Sport dopo l’ultimo DPCM: si ferma l’attività di base. Dilettanti proseguono i campionati FIGC

PISA – Scongiurata una chiusura dei campionati dilettanti. Niente stop dunque. È quanto deciso dal Governo e poi esplicitato nel DPCM pubblicato nella tarda serata di domenica 18 ottobre.

Timori della vigilia spazzati via per il momento. Pareva certo lo stop al calcio dilettanti a livello regionale, dai campionati di Eccellenza in giù. Nel DPCM si evince invece come nuova norma, i campionati dilettanti di interesse nazionale (Serie D) e regionale (quindi dall’Eccellenza alla Seconda Categoria) sono esclusi dallo stop.

Si potrà giocare ovviamente rispettando il Protocollo. Viene fermata invece l’attività a livello provinciale e l’attività di base. Il settore giovanile, tanto per intenderci.

La squadra di una scuola calcio di giovanissimi o pulcini potrà continuare ad allenarsi, ma senza giocare partite. Dopo un lungo confronto in Consiglio dei Ministri, con il CTS e le Regioni, è prevalsa una scelta di buon senso“, ha detto il Ministro Spadafora.

Per chi pratica il calcio nell’ambito di una società sportiva a livello dilettantistico provinciale, dunque, sarà possibile continuare ad allenarsi a livello individuale e fare allenamenti con i compagni di squadra, evitando però il contatto e quindi di fare sia “partitelle” o sessioni di gioco con gli altri, sia di svolgere partite contro altre società.

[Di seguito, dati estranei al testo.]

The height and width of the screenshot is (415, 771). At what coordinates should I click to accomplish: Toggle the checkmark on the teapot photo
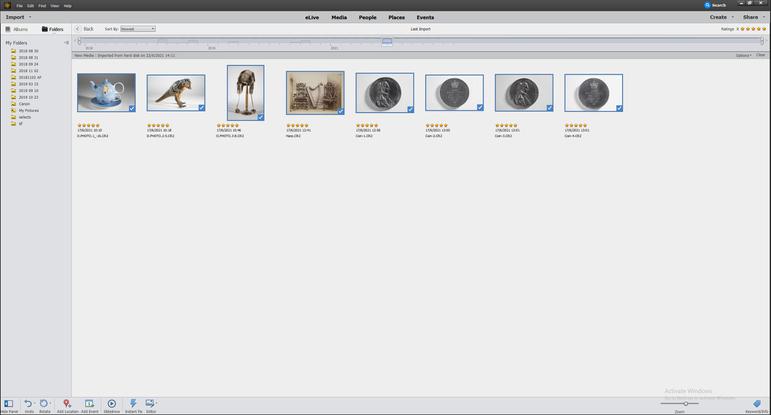(131, 108)
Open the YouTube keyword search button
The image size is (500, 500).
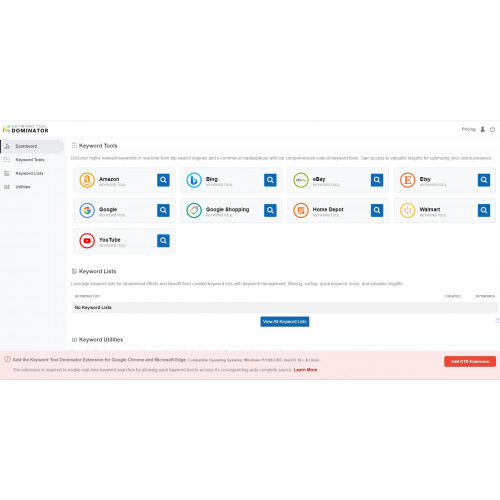163,241
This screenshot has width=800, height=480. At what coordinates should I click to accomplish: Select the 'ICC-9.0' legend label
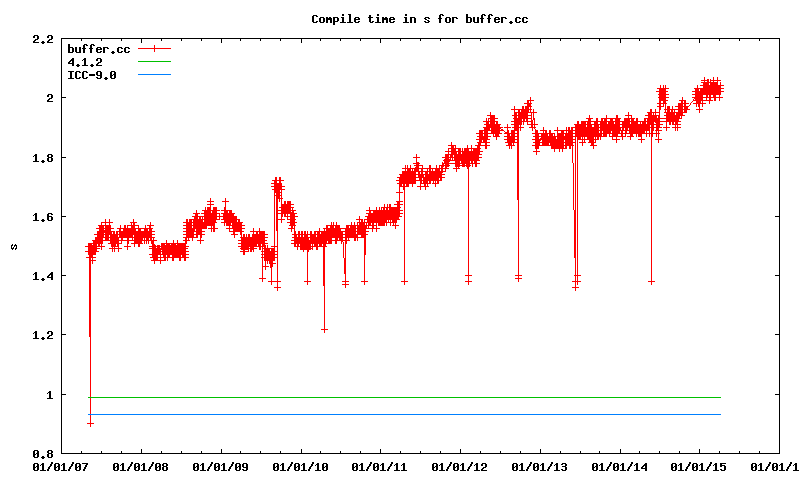[92, 75]
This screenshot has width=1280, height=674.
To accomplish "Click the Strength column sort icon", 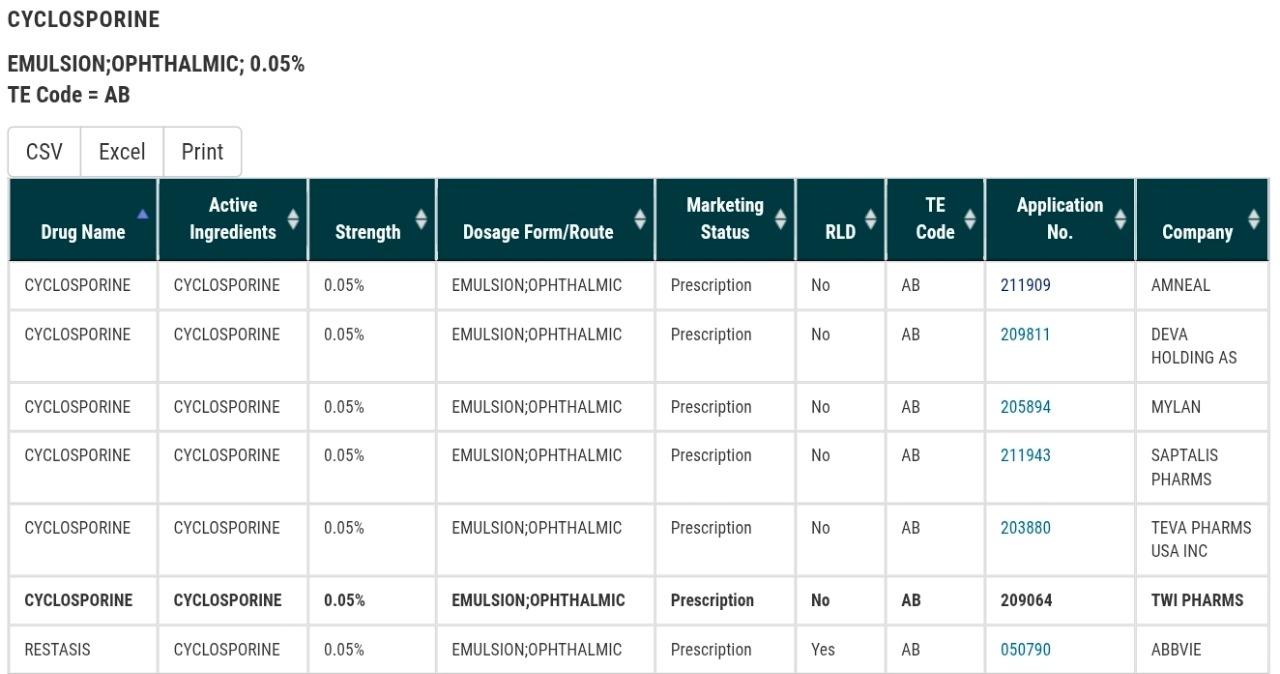I will click(421, 218).
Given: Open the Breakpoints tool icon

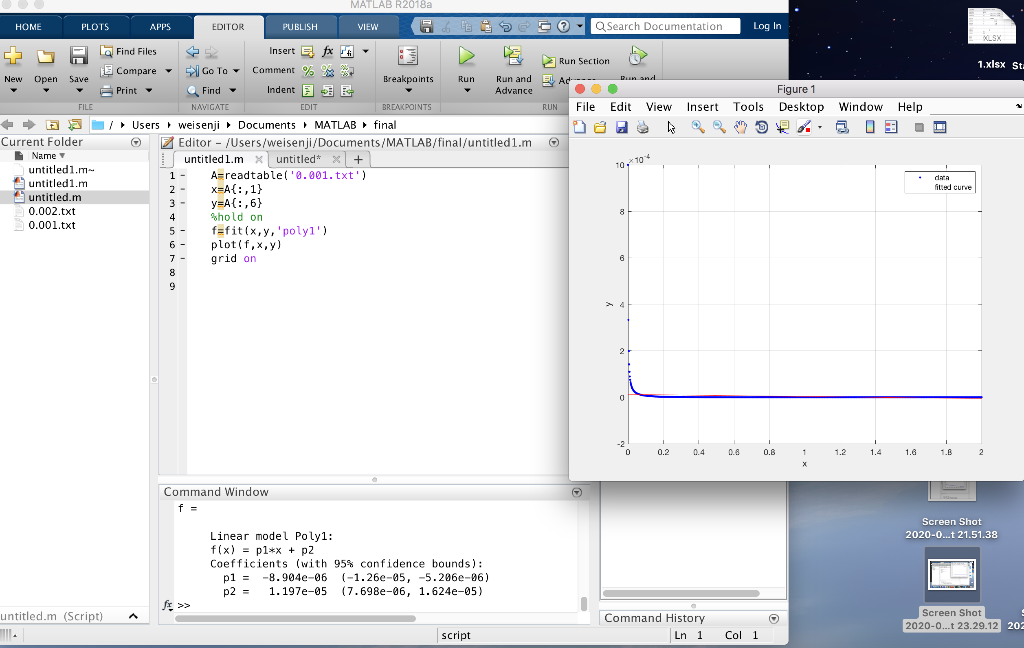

Dalle informazioni parziali che abbiamo il nuovo DPCM avrebbe confermato i nostri timori – ha dichiarato Cosimo Sibilia il presidente della Lega Nazionale Dilettanti – Perché se da un lato sembrerebbe garantita la prosecuzione dell’attività dilettantistica a livello nazionale e regionale, non possiamo dire lo stesso per quella provinciale e giovanile. Se così fosse siamo preoccupati perché impedire lo sport soprattutto a bambini e ragazzi equivale a creare un forte squilibrio tra una socialità organizzata e quella disorganizzata, quella che porterà migliaia di giovani a vivere il proprio tempo libero senza regole e senza responsabilità, a differenza di ciò che avrebbero potuto garantire le società sportive dilettantistiche che hanno investito risorse e mezzi per consentire la ripresa in sicurezza delle attività sportive. Trovo grave considerare lo sport un’attività non essenziale, come anche non aver cercato un confronto con chi organizza e gestisce lo sport di base nel nostro Paese”.